Center of Tribal Analysis Leads to New Discovery

Gaanga Tribe Remains Found in Earthquake Confirmed by DNA

The Center of Tribal Analysis has announced the discovery of human remains have been verified through DNA as being that of the Gaanga tribe.  Unearthed in an earthquake in October 15, were further tested and have been verified as being descendants of the modern Hunza peoples through mitochondrial matches.  The remains date back to 1540 AD.

“We are thrilled to be a part of this monumental discovery,” stated a representative of the Center of Tribal Analysis.  “The findings and the mitochondrial fit is extremely exciting as history is revealed before our very eyes.”

The discovery was made in the Karakorum Mountains which lay in the northern borders of Pakistan, the Hunza Valley.  Until 2016, there was no real knowledge of the Gaanga tribe which appeared to be lost in time.  The recent findings have now linked the Hunza people with their ancestors.

The Center of Tribal Analysis is a group that specializes in the analysis and collection of tribal data in a realm that surpasses the function of social science researchers.  The work is conducted with emphasis on understanding the tribal culture and society from which the findings come from while acting in a manner that is acceptable to the tribes.
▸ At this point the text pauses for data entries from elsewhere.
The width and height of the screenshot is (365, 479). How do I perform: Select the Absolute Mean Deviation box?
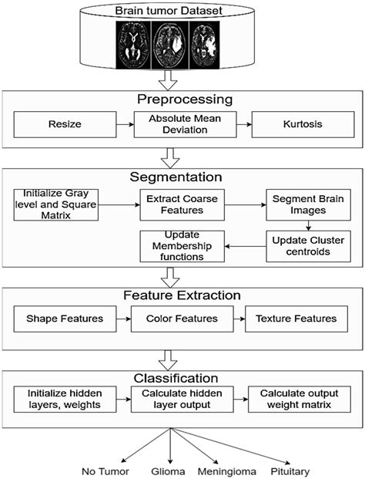(x=182, y=123)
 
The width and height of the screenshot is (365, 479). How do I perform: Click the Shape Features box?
(x=65, y=318)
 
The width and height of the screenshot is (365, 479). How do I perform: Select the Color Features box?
(x=182, y=318)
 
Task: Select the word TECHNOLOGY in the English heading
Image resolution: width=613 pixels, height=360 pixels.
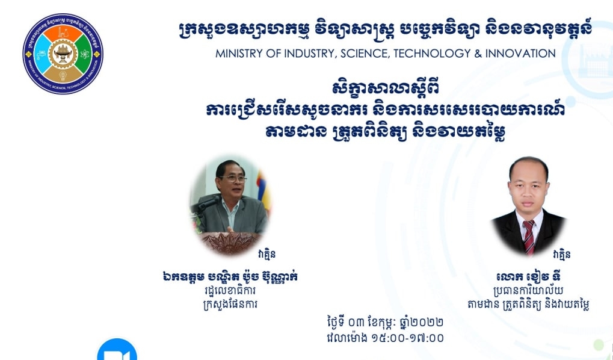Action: (x=432, y=53)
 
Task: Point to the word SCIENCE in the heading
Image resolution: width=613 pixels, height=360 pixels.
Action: (x=365, y=54)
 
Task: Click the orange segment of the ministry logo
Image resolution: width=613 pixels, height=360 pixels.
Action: (x=63, y=33)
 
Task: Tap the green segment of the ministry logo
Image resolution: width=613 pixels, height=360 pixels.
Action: (x=84, y=54)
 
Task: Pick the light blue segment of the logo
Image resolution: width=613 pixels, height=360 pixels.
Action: (x=42, y=54)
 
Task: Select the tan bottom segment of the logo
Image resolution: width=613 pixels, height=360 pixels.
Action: (x=63, y=75)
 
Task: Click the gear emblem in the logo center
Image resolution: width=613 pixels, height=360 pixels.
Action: (x=63, y=54)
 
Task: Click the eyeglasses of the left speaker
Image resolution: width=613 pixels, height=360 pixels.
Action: (x=233, y=179)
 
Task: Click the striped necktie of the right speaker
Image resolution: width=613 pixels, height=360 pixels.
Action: (x=529, y=237)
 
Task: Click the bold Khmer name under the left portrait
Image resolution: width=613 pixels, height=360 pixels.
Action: (x=230, y=277)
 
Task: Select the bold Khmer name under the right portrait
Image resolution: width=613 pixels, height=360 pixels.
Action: (x=529, y=277)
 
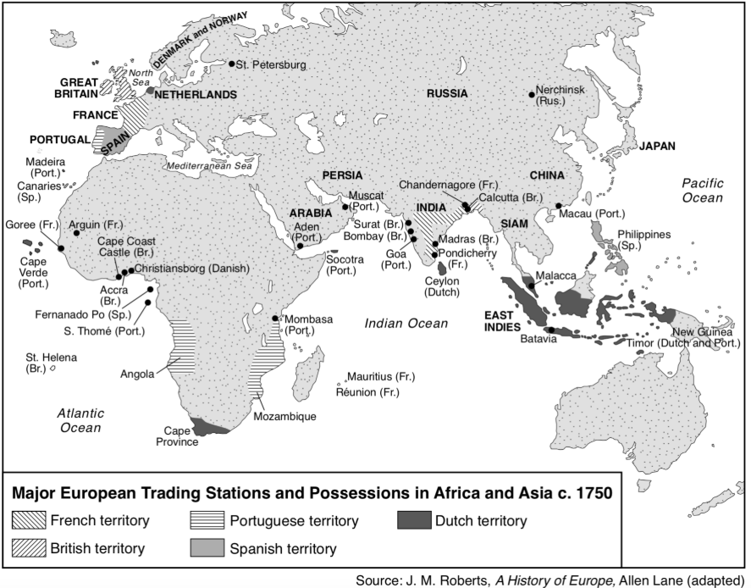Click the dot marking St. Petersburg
232,64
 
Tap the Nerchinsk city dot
532,95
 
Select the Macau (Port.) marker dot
559,205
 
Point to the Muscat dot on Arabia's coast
345,206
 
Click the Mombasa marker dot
276,319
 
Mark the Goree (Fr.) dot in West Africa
61,247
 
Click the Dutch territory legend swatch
414,520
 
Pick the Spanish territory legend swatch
207,548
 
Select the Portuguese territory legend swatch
207,520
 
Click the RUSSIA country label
447,93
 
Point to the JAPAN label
657,146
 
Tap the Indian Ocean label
406,322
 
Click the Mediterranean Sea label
210,167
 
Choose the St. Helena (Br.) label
51,363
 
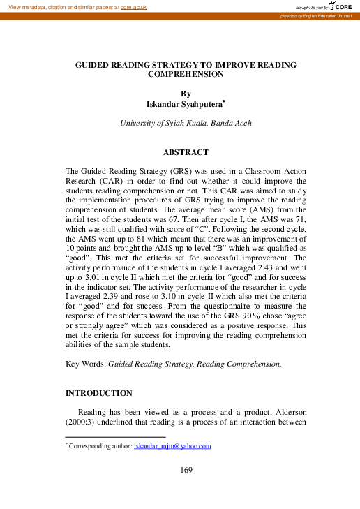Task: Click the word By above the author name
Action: tap(185, 93)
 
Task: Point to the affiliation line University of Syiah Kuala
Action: tap(186, 123)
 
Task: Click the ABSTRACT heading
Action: tap(185, 152)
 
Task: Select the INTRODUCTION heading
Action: tap(98, 393)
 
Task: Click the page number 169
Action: tap(186, 470)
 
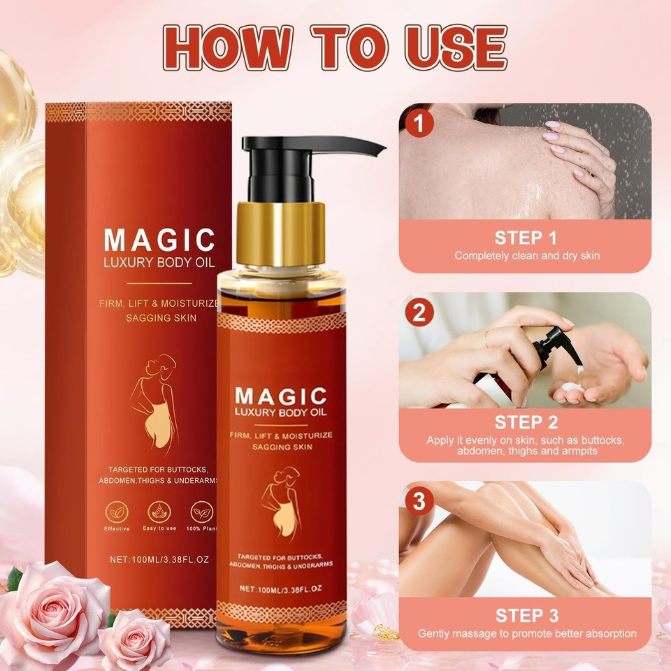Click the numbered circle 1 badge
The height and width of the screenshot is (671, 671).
[x=419, y=124]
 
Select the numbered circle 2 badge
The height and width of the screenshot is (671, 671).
[x=419, y=312]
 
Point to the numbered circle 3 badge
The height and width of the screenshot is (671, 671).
[x=419, y=501]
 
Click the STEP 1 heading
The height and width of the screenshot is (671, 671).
[x=526, y=236]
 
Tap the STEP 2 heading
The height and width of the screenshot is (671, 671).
[x=526, y=422]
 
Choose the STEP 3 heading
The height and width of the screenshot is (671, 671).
[x=526, y=615]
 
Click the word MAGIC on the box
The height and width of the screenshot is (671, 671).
[x=159, y=240]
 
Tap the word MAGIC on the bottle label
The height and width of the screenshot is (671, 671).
[x=280, y=396]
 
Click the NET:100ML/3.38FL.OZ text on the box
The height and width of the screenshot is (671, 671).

Some, but not all, discoveries are manipulated by insurgent movements which is something the Center of Tribal Analysis strives to remedy.  There are situations that have been encountered where tribes have exhibited violence when excavation was undergone or new projects brought in an influx of workers.  Such situations are addressed by the Center and solutions can be sought.

In short, the Center for Tribal Analysis is a peacemaking, peacekeeping organization that buffers the conflicts that can occur when research is being conducted.  In New Guinea, foreign mining concessions were addressed and in Nigeria’s Delta, natives reacted angrily to foreign oil exploitation.  The Center stepped in to work toward helping the humanitarian aspects of the situations, reaching negotiations and compromises and making sure the remote tribes are not insulted nor harmed and their resources and sacred grounds suffer no damage either.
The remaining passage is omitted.